MMORPG.pl
https://mmorpg.pl/

minirecenzja WoW-a aka Laren
https://mmorpg.pl/viewtopic.php?f=45&t=11293
Strona 7 z 12

Autor:  Gambit_GOL [ 17 lut 2005, 12:02 ]
Tytuł: 

Mark24 napisał(a):
Ale w sumie trzeba mieć tupet by czepić się questów w WoWie, podaj mi jednego mmorpga, ba jednego rpg-a gdzie są lepsze questy, odpuśćmy sobie zresztą rpgi i ogólnie podaj mi jedną grę komputerową która ma lepsze questy niż WoW.


Daggerfall, Morrowind, Darklands, Bard's Tale, większość starych gier SSI...Mam wymieniać dalej?

Autor:  Mark24 [ 17 lut 2005, 12:04 ]
Tytuł: 

Huragan ty masz trochę blade pojecie o tym co piszesz więc racz się nie wypowiadać.

Do reszty:
Mnie tylko zastanawia jak można porównać questy w SWG (terminale z misjami, gdzie po wzięciu misji spawnuje się wioska jakichś mobów do rozwalenia) z questami w WoWie? Czy może chodzi o te ~5 questów które posiada SWG? Corvetta i coś tam pewnie jeszcze... Jak na RPG 5 questów na krzyż to dosyć pokaźna ilość :lol:

O questy z EQ2 się otarłem, owszem jakby nie było WoW-a to byłoby całkiem dobrze, ale WoW rozłożył na łopatki questy z EQ2. Zbyt dużo repeatable, zbyt dużo powtarzających się zadań (3 NPCów w mieście każe nam zabijać te szczury pod tym samym miastem i zabijając te szczury zaliczamy 3 questy na raz...), zbyt mała różnorodność, zbyt mdłe itp.

Autor:  Goatus [ 17 lut 2005, 12:04 ]
Tytuł: 

No właśnie tak się zastanawiam czy może ta niewątpliwa zaleta WoW'a (multum ciekawych questów) nie jest tym, co nieco przeszkadza community się rozwinąć już na początku. W końcu każdy ma coś non stop do robienia... Nie ma takiej chwili, że nie możesz wziąć przynajmniej 5 następnych questów + cały czas rzucaj cię one na nowe tereny. Do tego robi się je bardzo przyjemnie, przez co oderwać się jest ciężko nawet na 10 min żeby w spokoju pogadać. Każdy jest non stop "na queście" gdzieś idzie czegoś potrzebuje...

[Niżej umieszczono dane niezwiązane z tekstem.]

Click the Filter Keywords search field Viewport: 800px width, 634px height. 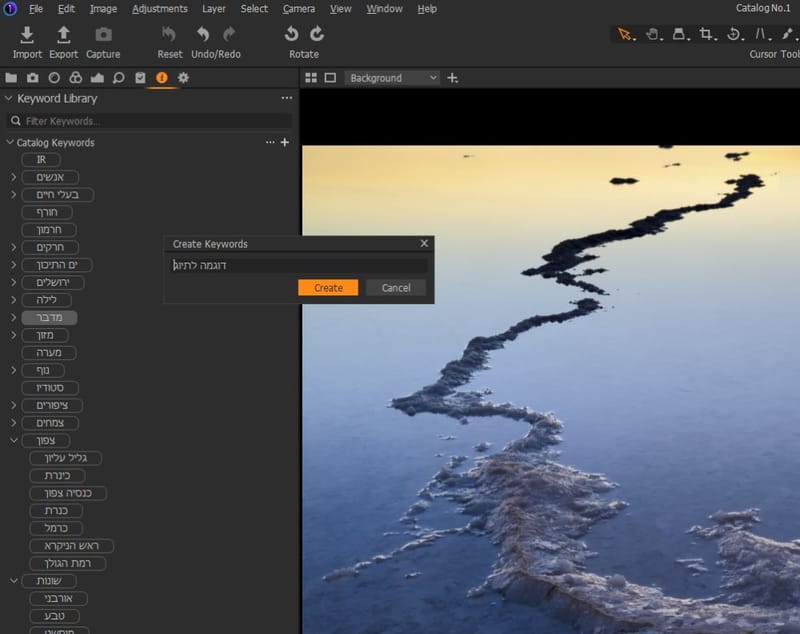pyautogui.click(x=150, y=121)

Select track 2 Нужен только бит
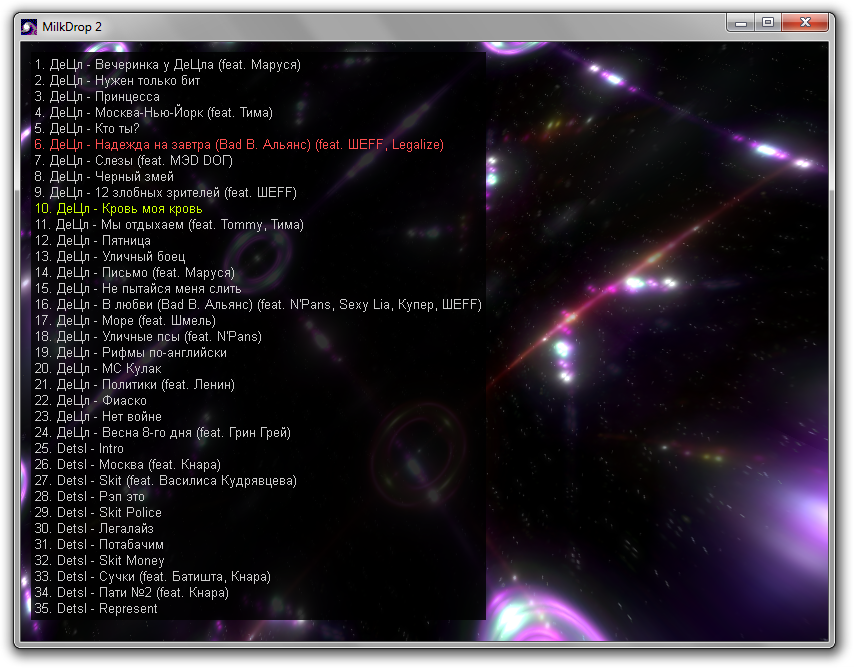coord(117,81)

Tak sobie myśle, że wprowadzenie stanu "zmęczenia”, na questy nie było by wcale takim złym pomysłem O.o ale to tylko takie moje gdybanie

Na marginesie powiem jeszcze raz, co mówiłem wcześniej, moim zdaniem gildia, czy kilkunastu kolegów to nie jest community. To, że np WoW eu jest dopiero od kilku dni też nie ma znaczenia, poziom interakcji ludzi pomiędzy sobą (nie licząc tego w obrębie znajomych z poza wowa i z gildi) jest bliski 0. W miastach często widuje się grupki ludzi, ale rozmowy, jeżeli nawet jakieś są to prowadzone są tylko via whisper lub guild chat. Rzadko można natknąć się na jakąś żywą interakcje kilku obcych sobie postaci....

Pozdrawiam

Autor:  Mark24 [ 17 lut 2005, 12:06 ]
Tytuł: 

Grałem w Daggerfall, grałem w Morrowind, grałem w Bards Tale - gdzie tam są te lepsze questy? 90% z nich tak jak w WoWie to zabij, ukradnij, przynieś, podaj, pozamiataj.


Xanth SWG ma 2 lata prawie, ja grałem w tą grę od razu po starcie - nic tam nie było, totalnie niegrywalna.

Autor:  Goatus [ 17 lut 2005, 12:06 ]
Tytuł: 

Pieszczoch napisał(a):
Co do tych kwiatkow i sociala, to chyba teraz beda mi to wytykac do konca zycia hehe.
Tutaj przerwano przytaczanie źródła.